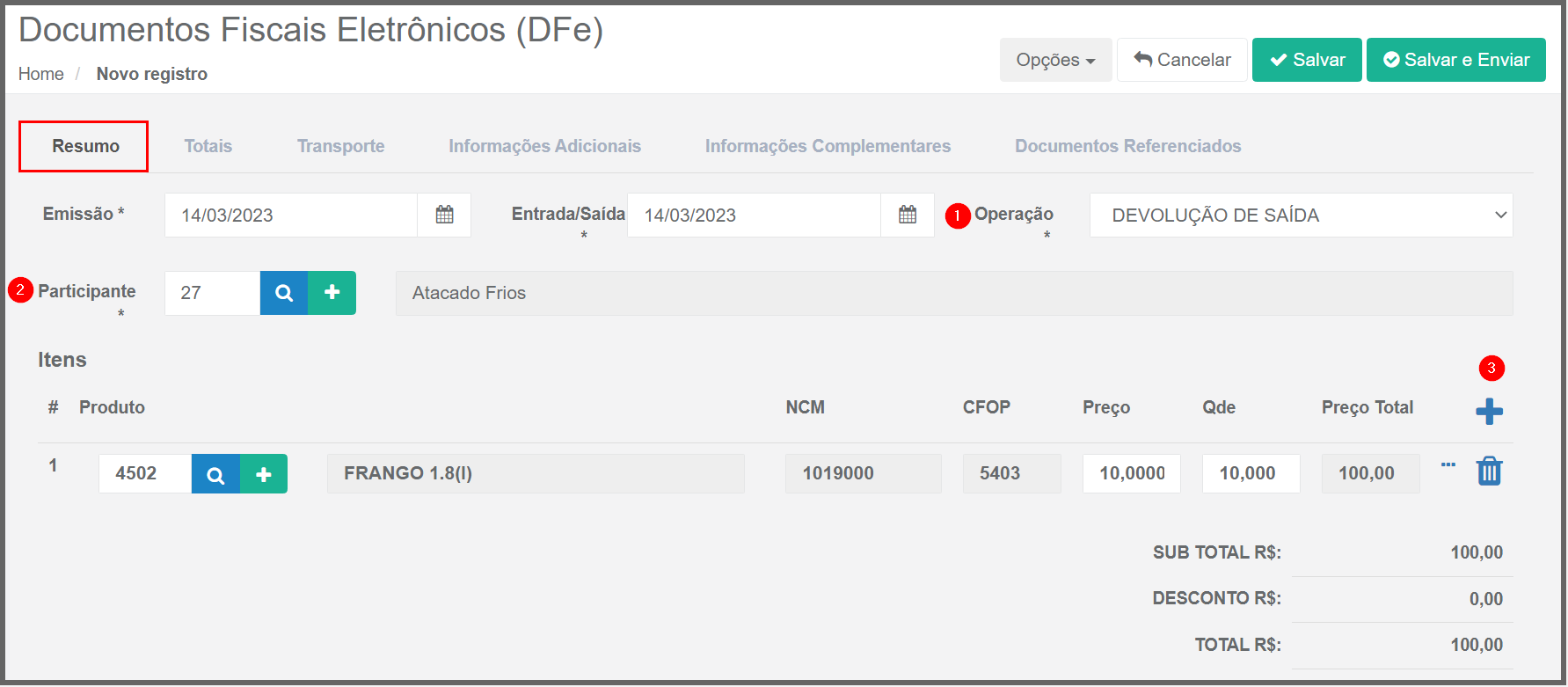Open item details ellipsis for FRANGO row

point(1448,464)
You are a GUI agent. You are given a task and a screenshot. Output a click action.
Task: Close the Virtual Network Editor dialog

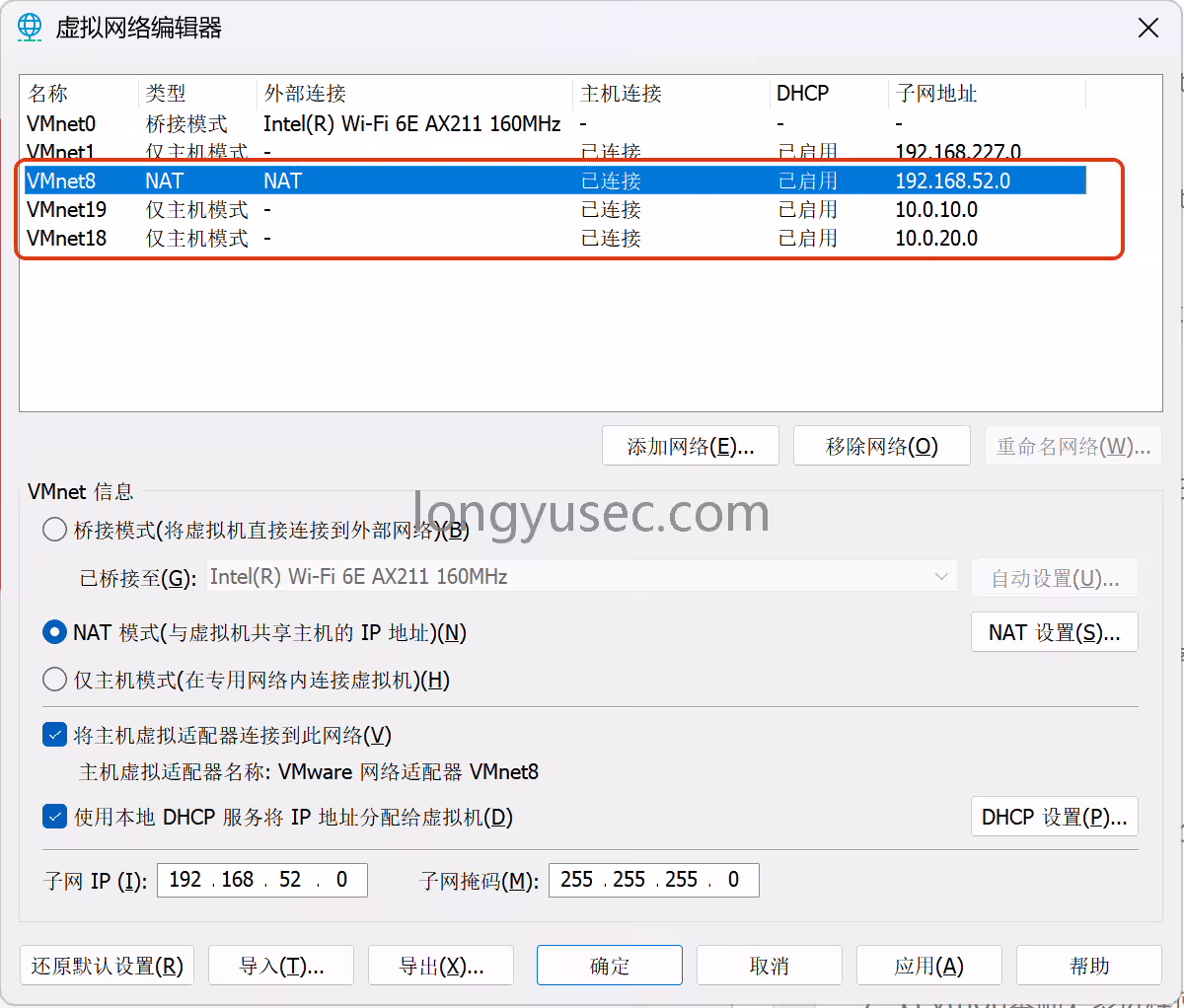(x=1147, y=28)
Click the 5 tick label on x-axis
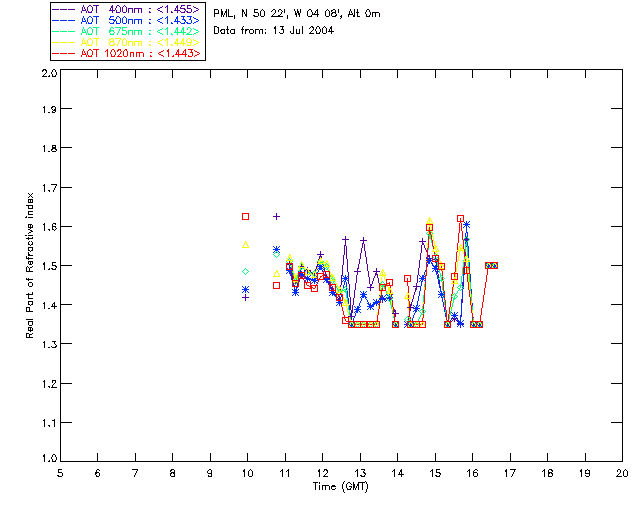 (x=60, y=473)
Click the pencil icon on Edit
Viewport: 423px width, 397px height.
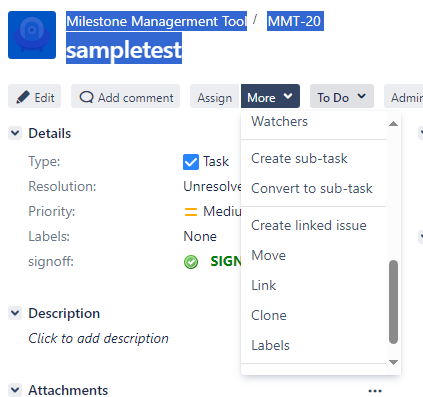[23, 97]
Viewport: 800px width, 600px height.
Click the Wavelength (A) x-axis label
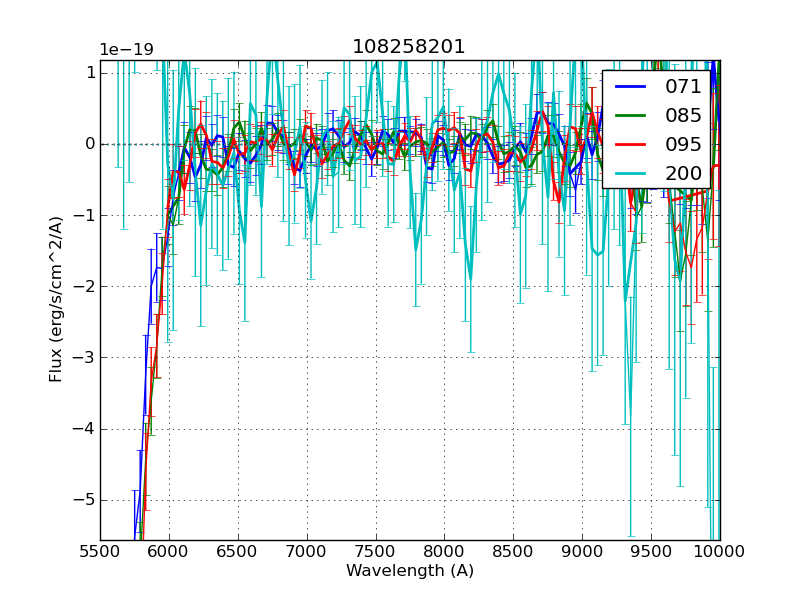click(x=410, y=571)
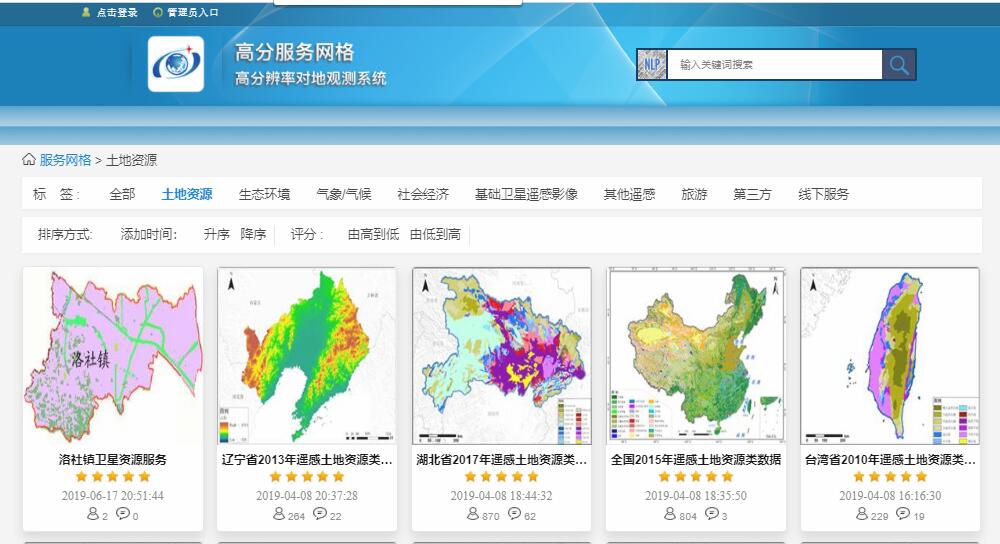Click the NLP icon beside search box
This screenshot has height=544, width=1000.
[652, 65]
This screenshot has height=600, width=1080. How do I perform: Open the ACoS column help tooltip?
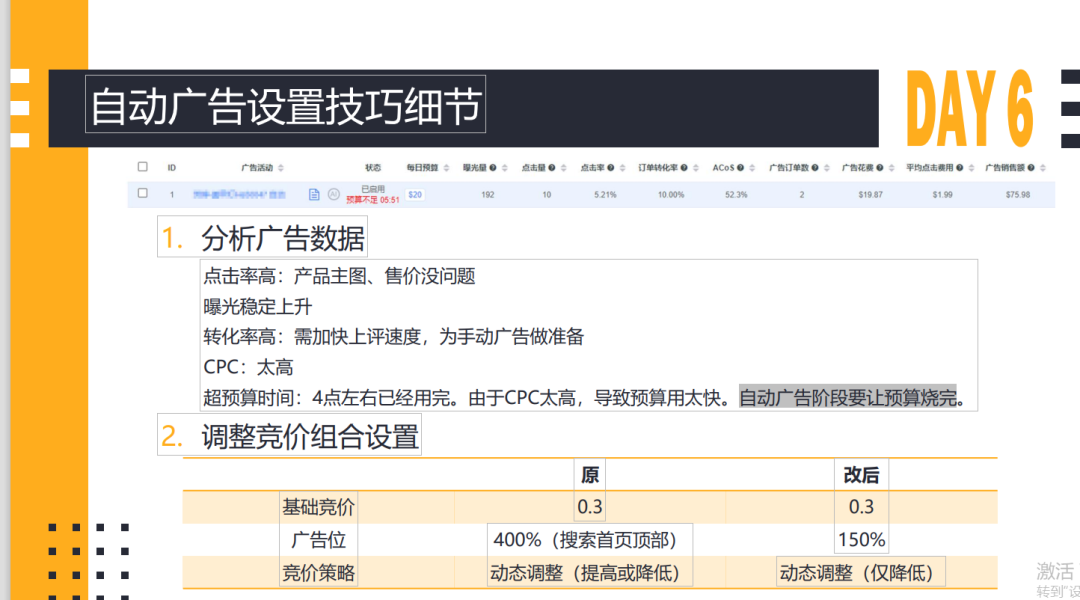pyautogui.click(x=740, y=165)
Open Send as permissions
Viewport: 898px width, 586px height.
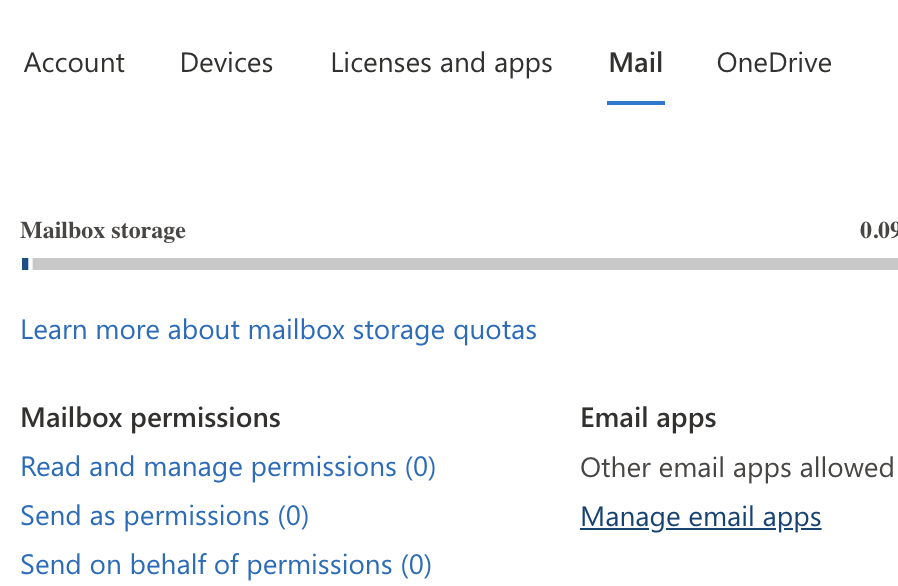coord(164,515)
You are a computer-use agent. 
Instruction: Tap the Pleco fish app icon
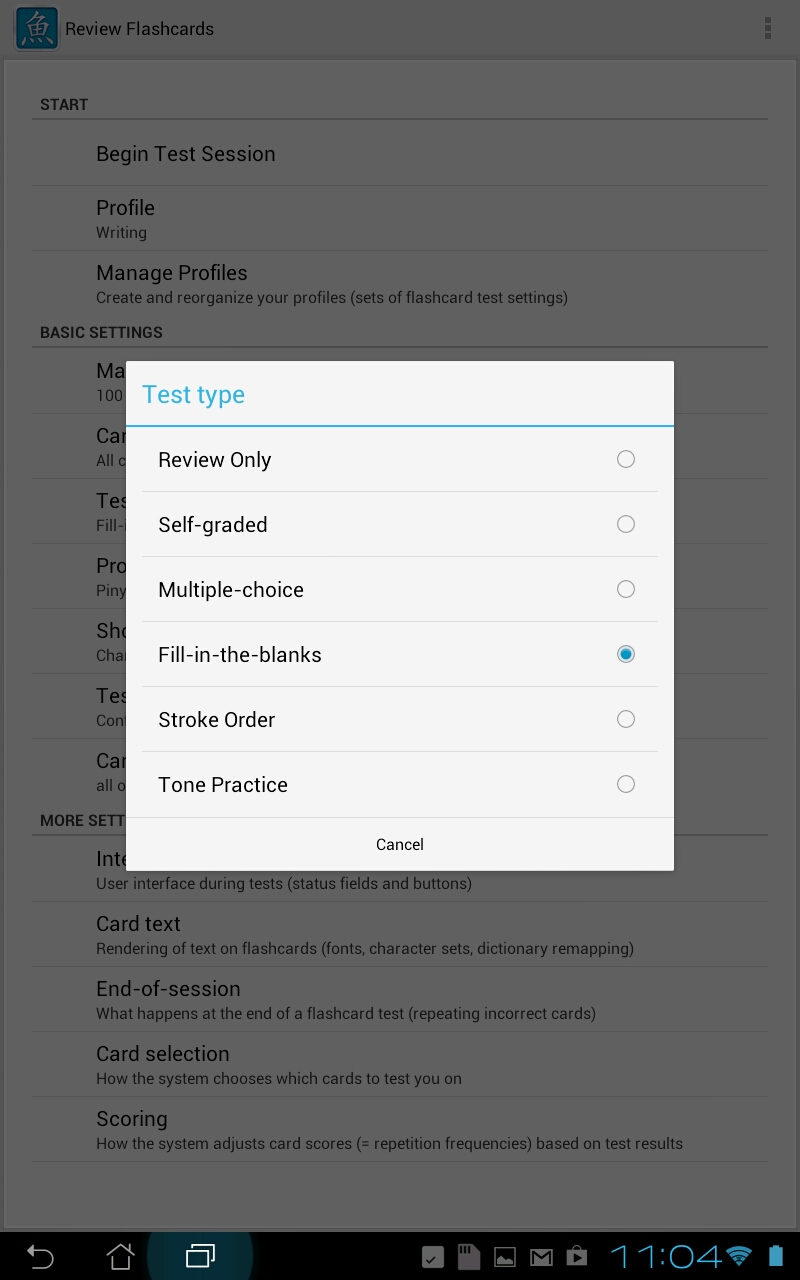click(36, 28)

━━━━

» **TASK TO CARRY OUT**: Write out every line from the entries where "agent" appears.

» **YOUR SOLUTION**:
You are a GUI agent. You are given a task and a screenshot. Output a click action.
You are a computer-use agent. 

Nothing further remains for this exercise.